The inheritance of spontaneous amyloidosis development in mice: A model for hereditary threshold metabolic disorders

Abstract

To study the inheritance of spontaneous amyloidosis development in mice, we crossed the LLC strain (with a high incidence) with the A/J strain (with a low incidence) and with the HLC strain (with a zero incidence of amyloidosis). We produced the F₁ and a backcross generation to each parental strain in each cross. Examination of the spleen, liver, and kidneys of each mouse for the presence of amyloid was made between age 15 and 18 months. The data fit neither a dominant nor a recessive single gene hypothesis for the development of amyloidosis. In consideration of amyloidosis as a hereditary threshold character, we developed an additive gene model. Subsequently, a test for fitness of the observed percentages to the expected percentages in the backcross generations was made according to this model. The observed percentages of amyloidosis in the spleens, livers, and individual mice agreed with the expected percentages in the LLC × A/J crosses but not in the LLC × HLC crosses.
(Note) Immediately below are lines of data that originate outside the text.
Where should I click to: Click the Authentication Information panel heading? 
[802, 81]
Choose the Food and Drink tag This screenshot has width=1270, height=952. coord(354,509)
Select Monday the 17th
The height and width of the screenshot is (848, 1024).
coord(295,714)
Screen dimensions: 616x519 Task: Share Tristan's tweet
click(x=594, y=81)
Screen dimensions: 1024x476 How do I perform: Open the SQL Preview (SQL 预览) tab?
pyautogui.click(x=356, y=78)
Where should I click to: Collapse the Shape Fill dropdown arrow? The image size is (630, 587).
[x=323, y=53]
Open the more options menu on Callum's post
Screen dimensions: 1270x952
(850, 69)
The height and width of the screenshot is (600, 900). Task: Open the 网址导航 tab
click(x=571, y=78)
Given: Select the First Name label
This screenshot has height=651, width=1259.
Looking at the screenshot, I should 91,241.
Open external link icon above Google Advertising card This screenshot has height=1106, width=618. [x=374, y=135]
Therefore, we conclude that for the development of amyloidosis, a difference exists at one locus between LLC and A/J and at more than one locus between LLC and HLC. The probability of development of amyloidosis in an individual depends on the effects of the genes at these loci. For hereditary metabolic disorders that cannot be explained by either a single dominant or recessive gene hypothesis, this genetic model may be useful to test whether the development of the disease is due to additive effects of genes.